#### Given instruction:
List each line in the rows below that contains the word "Task".

═════ Source data

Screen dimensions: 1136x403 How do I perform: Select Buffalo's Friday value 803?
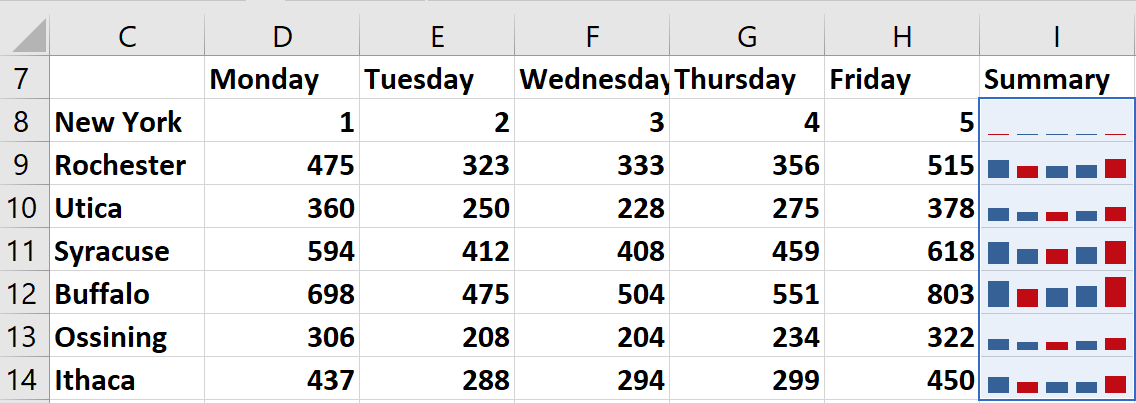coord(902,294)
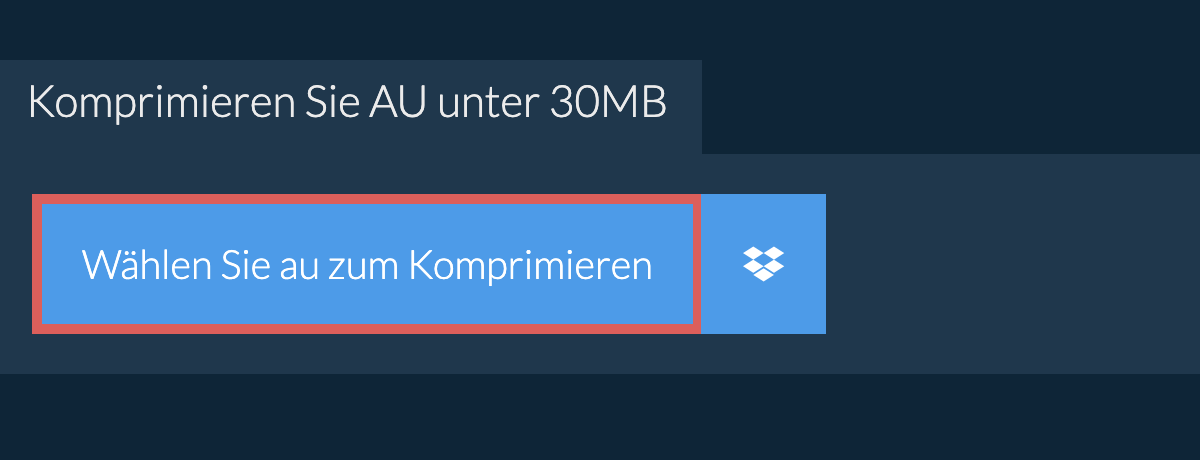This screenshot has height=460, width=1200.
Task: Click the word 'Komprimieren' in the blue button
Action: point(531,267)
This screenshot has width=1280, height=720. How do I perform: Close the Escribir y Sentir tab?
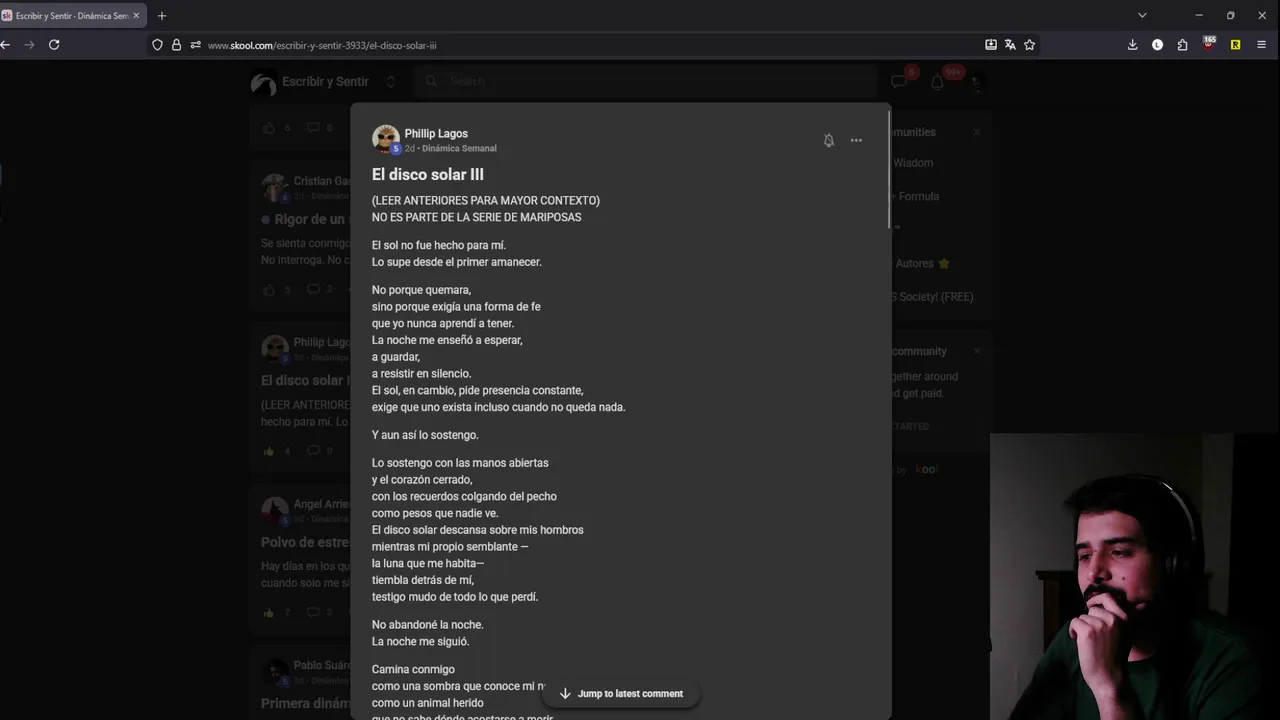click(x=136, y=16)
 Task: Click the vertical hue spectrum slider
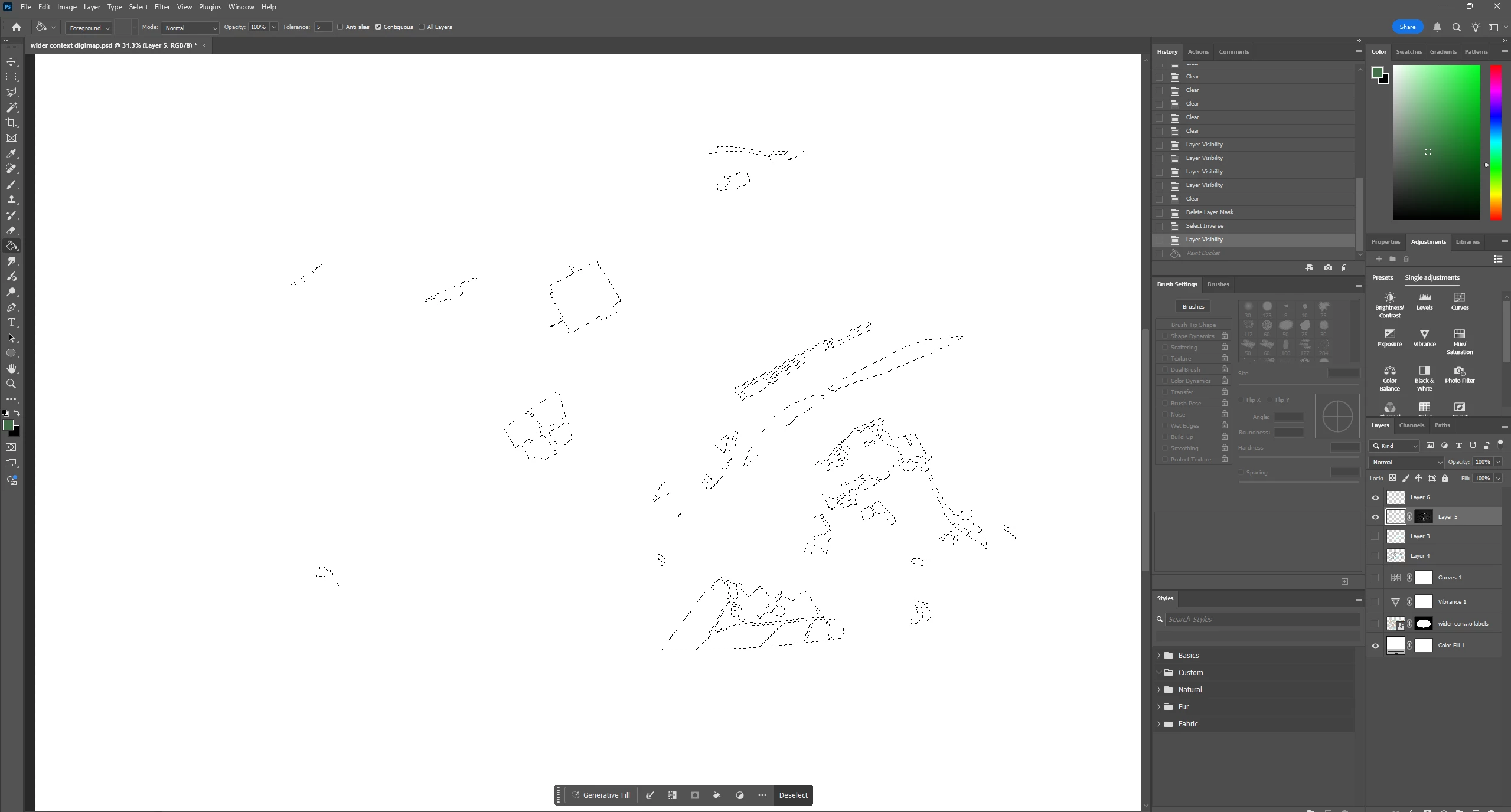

══════════

#### The reply:
Task: Click the word 'Komprimieren' in the blue button
 Task: Click the vertical hue spectrum slider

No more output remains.